While telehealth technology was initially limited to audio and video conferencing using tools like Skype, today, telehealth platforms are able to collect patient vitals and other health data using connected devices. Telehealth improves healthcare access for rural areas, thus helping meeting universal access to healthcare for all initiative.
In rural areas, elderly residents are not always able to receive frequent follow-ups, as physicians are often in short supply. This is where telehealth improves healthcare access and proves to be a viable solution. That can bring in remote physicians to increase coverage and help those in need. In case of a fall incident, a telehealth cart can provide immediate access to physicians without having to wait on their arrival. Some mobile carts offer concussion assessment and other useful tests that physicians can use remotely with the assistance of a nurse to immediately assess the condition of the patient.

■ List of tasks ■
**a.** Answer these about the telehealth passage:
(i) What tool is named as an early way to hold audio and video calls?
(ii) Why can elderly people in rural areas not always get frequent follow-ups?
(iii) In a fall, what can a telehealth cart give the patient?
**b.** Retype the telehealth passage from "While telehealth technology" to "for all initiative.".
**c.** Carry on the telehealth passage after its last sentence.
The rows are separate material and have nothing to do with the telehealth passage.

■ Records shown ■

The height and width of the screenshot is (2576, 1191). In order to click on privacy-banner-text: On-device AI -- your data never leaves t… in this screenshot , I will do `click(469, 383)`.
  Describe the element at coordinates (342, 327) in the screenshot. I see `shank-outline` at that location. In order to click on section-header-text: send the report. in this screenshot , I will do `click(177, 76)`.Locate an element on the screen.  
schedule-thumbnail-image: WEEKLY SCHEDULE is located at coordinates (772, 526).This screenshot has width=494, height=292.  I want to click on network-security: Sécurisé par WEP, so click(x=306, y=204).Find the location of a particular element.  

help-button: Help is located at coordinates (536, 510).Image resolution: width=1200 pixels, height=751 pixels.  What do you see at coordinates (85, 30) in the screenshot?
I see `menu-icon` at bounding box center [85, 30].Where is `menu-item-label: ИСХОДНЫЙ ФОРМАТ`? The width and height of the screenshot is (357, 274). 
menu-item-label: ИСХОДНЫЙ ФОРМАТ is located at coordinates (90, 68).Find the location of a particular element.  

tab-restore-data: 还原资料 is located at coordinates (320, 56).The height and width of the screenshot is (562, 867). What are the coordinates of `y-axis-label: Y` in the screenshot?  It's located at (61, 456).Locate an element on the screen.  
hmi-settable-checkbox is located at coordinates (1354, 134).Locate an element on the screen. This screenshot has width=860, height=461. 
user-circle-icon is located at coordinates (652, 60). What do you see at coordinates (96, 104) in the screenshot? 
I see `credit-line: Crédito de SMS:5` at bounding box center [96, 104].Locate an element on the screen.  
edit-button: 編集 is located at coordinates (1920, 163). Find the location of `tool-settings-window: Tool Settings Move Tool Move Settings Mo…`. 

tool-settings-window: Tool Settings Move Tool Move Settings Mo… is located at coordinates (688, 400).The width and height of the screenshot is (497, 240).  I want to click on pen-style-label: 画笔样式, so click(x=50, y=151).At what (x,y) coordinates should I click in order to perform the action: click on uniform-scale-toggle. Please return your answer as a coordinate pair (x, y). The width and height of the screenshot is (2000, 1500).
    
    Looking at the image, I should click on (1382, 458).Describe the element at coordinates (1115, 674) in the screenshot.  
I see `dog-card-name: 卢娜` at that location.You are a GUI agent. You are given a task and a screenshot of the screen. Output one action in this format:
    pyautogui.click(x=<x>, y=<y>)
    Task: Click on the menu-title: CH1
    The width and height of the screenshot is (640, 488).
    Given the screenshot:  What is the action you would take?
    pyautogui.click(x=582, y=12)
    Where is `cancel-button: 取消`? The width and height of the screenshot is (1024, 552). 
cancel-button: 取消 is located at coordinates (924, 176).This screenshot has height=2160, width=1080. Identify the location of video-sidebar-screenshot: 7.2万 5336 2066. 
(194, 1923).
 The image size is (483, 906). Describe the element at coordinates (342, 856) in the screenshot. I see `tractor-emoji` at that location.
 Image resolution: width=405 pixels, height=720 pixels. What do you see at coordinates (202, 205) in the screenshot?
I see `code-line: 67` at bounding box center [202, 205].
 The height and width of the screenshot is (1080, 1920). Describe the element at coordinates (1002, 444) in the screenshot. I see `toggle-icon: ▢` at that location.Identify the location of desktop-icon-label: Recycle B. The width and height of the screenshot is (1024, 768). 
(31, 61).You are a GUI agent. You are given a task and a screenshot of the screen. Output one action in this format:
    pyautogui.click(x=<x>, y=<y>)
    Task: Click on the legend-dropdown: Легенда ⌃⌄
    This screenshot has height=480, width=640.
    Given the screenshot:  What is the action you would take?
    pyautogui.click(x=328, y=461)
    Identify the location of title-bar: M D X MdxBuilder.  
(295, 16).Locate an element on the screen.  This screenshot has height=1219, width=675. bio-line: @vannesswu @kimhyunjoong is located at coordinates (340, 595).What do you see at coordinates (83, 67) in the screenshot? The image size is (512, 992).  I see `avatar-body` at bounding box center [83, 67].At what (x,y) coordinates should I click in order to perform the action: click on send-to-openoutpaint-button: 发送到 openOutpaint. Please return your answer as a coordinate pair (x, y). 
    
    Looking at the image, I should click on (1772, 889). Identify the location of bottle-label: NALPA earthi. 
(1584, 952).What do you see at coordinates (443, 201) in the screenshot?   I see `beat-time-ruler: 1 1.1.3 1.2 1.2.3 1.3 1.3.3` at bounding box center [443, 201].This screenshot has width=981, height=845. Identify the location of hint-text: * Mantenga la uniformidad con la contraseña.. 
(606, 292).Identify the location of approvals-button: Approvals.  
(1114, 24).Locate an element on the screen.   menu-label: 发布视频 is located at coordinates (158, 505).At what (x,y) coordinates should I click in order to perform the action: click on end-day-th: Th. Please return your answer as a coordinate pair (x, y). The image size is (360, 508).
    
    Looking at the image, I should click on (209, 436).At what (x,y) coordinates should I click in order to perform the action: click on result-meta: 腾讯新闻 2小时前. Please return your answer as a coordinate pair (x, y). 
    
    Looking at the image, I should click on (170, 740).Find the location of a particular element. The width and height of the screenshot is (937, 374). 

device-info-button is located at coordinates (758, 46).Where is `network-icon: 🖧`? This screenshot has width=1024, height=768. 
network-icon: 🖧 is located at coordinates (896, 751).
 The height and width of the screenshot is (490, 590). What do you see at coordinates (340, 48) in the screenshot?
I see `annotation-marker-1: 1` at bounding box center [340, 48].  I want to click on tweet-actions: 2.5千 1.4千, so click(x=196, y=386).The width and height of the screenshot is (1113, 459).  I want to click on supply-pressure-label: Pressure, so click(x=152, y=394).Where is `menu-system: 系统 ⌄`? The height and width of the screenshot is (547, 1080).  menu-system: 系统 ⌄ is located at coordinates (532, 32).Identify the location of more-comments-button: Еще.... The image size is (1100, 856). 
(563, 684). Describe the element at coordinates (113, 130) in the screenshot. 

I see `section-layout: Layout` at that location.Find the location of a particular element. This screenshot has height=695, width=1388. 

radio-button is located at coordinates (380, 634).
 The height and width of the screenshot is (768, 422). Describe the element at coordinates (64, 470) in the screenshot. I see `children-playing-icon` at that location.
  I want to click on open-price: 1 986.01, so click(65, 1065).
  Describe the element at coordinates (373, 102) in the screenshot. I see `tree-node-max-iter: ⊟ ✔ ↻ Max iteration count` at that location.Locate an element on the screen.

■ Answers by item number ■
**a.**
(i) Skype.
(ii) Doctors are often in short supply there.
(iii) Immediate access to doctors, without waiting for them to arrive.

**b.**
While telehealth technology was initially limited to audio and video conferencing using tools like Skype, today, telehealth platforms are able to collect patient vitals and other health data using connected devices. Telehealth improves healthcare access for rural areas, thus helping meeting universal access to healthcare for all initiative.

**c.**
Lack of cash poses an obstacle for many of them to implement telehealth due to the need for some level of IT infrastructure around wireless, as well as the investment needed for medical devices, cameras and software. Another expected hurdle for telehealth technology is around the changes in workflows and processes. Finally, the technical challenges relating to lack of broadband access in rural areas can lead to low adoption rates for telehealth, as poor connectivity will result in a nonoperational system.
Telehealth may not solve all health services shortages in rural areas, but it proves to be a viable option to bring specialists and other healthcare providers to the patients without the need for their physical presence.